Primers Bessons P98817

Twin prime numbers are pairs of prime numbers that differ by 2. That is, $p$ and $q$ (with $p < q$) are twin primes if $p$ and $q$ are primes and $q = p + 2$. Except for the case of 2 and 3, this is the smallest difference that can exist between two primes. The first examples of the list of twin primes are the pairs $(3, 5)$, $(5,7)$ and $(11,13)$.

The term was first used by the German mathematician Paul Stäckel who, at the end of the 19th century, made some numerical calculations related to these numbers and other related questions. It is not known if there are infinite twin prime numbers. The twin prime conjecture that states that, in fact, there are infinite twin primes, has not yet been proven[Wikipedia].

Write a program that, given a natural number $n>0$, calculates the $n$-th pair of twin primes. For example, if $n = 3$, the program must calculate the twin primes 11 and 13.

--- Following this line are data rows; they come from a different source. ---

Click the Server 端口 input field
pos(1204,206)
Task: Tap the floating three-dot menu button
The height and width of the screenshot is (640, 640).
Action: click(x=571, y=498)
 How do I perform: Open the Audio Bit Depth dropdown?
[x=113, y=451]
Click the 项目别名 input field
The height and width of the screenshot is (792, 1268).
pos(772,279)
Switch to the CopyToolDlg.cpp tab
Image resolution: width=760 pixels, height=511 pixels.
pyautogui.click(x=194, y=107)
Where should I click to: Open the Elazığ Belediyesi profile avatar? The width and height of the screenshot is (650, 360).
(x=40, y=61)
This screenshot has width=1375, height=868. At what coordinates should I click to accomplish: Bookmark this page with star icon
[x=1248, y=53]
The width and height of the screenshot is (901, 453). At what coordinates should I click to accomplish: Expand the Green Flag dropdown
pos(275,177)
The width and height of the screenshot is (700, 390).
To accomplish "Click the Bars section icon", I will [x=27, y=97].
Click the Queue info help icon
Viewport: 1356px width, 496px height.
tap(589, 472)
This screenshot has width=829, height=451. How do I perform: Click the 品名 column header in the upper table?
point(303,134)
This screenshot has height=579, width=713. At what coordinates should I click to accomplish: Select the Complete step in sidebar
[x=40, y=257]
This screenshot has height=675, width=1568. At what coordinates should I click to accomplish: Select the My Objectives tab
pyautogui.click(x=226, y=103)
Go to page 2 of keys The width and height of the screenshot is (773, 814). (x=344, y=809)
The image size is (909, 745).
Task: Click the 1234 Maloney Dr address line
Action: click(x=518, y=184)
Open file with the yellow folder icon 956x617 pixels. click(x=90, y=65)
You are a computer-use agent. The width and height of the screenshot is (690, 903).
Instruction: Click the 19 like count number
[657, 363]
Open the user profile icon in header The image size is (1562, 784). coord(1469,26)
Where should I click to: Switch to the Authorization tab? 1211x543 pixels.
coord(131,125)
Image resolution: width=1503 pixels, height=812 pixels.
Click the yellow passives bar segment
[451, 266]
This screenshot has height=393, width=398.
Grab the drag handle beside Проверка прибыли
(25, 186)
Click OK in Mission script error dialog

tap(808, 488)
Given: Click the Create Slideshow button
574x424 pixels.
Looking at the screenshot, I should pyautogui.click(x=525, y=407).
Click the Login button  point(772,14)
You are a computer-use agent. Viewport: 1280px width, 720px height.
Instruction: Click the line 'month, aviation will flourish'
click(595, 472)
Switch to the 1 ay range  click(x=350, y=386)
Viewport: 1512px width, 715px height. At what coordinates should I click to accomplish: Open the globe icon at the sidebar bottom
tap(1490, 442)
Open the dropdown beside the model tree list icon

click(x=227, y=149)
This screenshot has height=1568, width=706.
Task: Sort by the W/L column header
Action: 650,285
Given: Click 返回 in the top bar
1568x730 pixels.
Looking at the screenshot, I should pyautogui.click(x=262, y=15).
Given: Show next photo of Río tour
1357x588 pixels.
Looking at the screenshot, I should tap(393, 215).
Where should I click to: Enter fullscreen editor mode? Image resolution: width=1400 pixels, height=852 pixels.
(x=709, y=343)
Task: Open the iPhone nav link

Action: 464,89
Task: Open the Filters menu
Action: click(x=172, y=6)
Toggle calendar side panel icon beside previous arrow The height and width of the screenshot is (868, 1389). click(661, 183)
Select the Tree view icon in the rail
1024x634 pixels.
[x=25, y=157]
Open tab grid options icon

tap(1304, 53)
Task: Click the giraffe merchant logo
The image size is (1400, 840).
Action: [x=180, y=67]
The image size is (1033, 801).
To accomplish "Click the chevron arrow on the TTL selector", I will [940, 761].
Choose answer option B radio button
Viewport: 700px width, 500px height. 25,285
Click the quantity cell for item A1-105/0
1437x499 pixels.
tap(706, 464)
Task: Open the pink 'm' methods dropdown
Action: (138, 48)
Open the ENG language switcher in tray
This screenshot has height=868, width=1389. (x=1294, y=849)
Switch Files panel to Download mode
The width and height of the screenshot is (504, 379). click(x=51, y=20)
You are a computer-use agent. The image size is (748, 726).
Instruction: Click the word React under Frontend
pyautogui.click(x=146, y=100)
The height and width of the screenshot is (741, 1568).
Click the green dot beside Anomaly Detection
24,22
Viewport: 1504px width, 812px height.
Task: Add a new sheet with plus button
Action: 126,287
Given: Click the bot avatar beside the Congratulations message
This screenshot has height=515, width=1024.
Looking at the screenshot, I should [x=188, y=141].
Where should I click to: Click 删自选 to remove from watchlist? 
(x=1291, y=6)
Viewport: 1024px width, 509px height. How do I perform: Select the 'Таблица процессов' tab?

Your program should define and use the @nth_twin_primes(n: int) -> tuple[int, int]@ function, which returns the $n$-pair of twin numbers for an $n \ge 1$. Your program should also define and use the @are_primes(m: int, n: int) -> bool@ function, which tells if $m$ and $n$ are primer numbers, for $m,n\ge 2$.

Input

The input consist of a series of strictly positive integers $n$.

Output

For each $n$ you must write a line with the two twin primes that form the pair, separated by a space. Each pair must be in increasing order.

Observation

As many pairs of numbers will be composite, it is not a good idea to determine if both are prime separately in the @are_primes@ function.